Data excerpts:

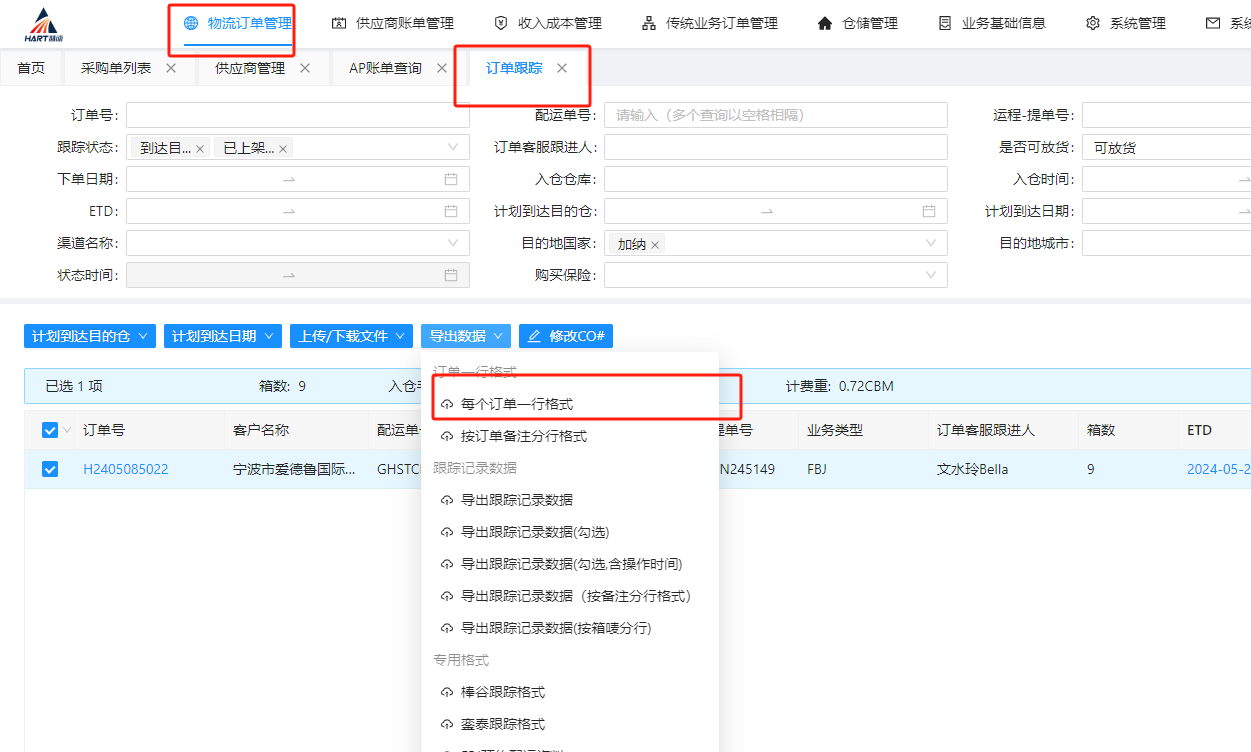
Task: Open the 供应商账单管理 menu
Action: click(x=393, y=23)
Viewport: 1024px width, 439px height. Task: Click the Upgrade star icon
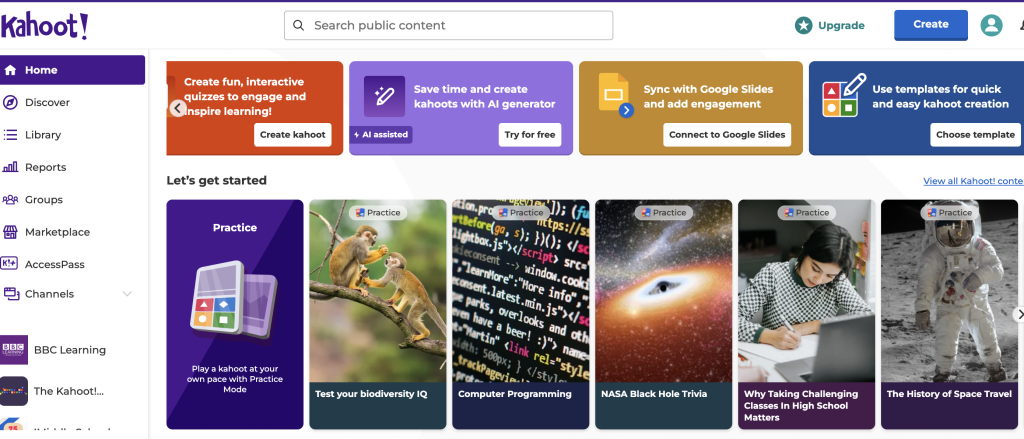tap(803, 25)
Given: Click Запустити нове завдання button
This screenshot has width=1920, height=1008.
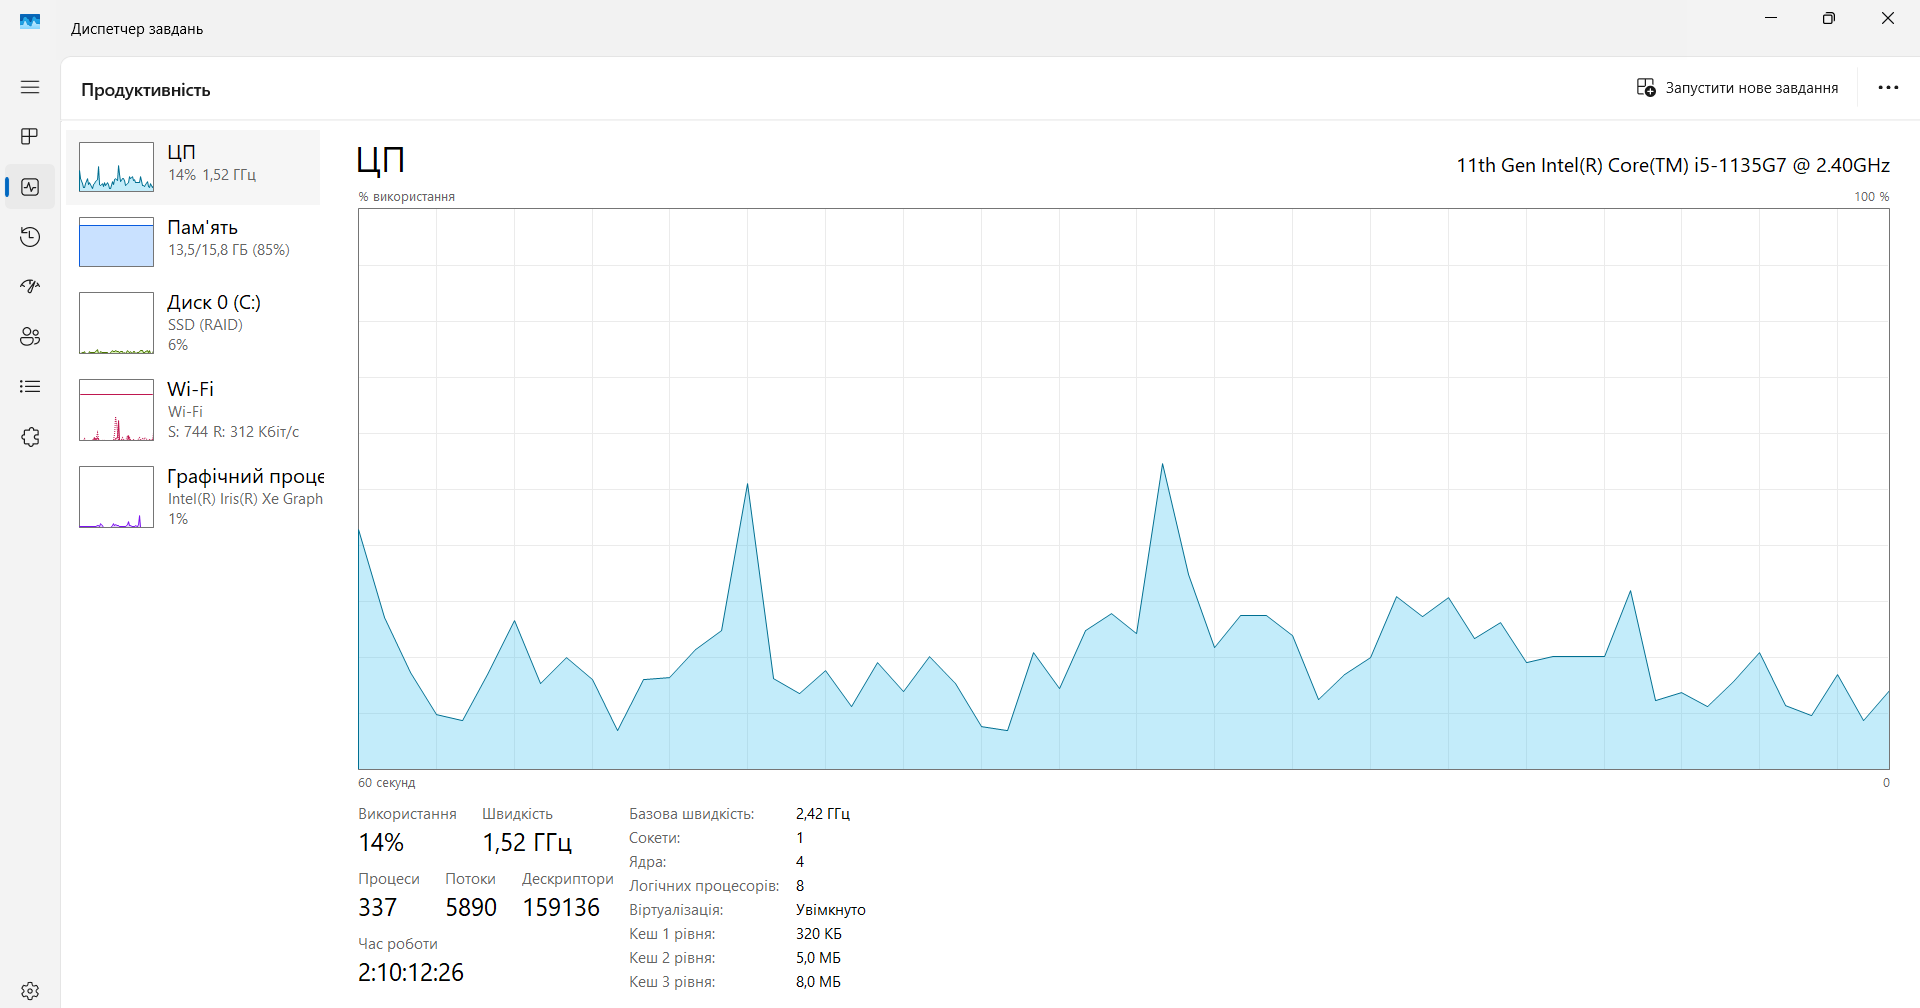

#### Task item
Print, please, exactly the lines from the one holding "Viewport: 1024px width, 439px" through the final line of the data, both included, while leaving out each picture.

#### Response
Viewport: 1024px width, 439px height. Task: Click the Upgrade star icon
tap(803, 25)
Given: Click Запустити нове завдання button
This screenshot has width=1920, height=1008.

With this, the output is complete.